WHAT YOU ARE ASKED TO DO -
Report each line of the records where "button" occurs.

DATA SUPPLIED -
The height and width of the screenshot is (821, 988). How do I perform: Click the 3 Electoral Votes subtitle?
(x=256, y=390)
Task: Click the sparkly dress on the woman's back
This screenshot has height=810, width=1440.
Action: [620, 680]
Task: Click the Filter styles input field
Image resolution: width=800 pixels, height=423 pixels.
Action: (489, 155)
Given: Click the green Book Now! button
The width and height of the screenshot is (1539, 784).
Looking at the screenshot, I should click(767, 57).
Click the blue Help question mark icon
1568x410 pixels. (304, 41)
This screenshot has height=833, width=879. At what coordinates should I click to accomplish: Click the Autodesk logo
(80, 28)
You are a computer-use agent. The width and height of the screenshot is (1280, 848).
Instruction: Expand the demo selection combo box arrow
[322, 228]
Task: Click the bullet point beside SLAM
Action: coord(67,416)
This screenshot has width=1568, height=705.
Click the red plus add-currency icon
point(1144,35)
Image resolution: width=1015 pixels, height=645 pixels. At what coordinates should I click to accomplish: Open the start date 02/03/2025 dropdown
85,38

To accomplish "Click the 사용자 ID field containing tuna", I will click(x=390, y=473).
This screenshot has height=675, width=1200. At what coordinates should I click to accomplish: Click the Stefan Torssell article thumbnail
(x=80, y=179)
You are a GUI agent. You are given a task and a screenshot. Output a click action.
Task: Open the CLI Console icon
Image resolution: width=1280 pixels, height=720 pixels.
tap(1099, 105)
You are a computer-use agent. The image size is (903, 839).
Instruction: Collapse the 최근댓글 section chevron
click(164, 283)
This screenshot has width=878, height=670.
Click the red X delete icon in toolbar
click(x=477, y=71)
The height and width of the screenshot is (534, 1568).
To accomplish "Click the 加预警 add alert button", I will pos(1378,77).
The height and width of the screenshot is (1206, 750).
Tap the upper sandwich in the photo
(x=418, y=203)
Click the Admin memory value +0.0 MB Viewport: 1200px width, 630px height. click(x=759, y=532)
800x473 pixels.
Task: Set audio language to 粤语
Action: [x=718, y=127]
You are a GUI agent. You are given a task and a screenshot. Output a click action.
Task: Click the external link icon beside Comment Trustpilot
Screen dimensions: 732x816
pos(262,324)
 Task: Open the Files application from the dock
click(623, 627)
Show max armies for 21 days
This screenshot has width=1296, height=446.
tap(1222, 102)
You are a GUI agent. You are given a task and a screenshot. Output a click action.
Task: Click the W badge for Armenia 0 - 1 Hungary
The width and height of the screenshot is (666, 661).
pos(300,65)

YOUR RESPONSE -
Given: Click the green Book Now! button
To accomplish "Click the 加预警 add alert button", I will pos(1378,77).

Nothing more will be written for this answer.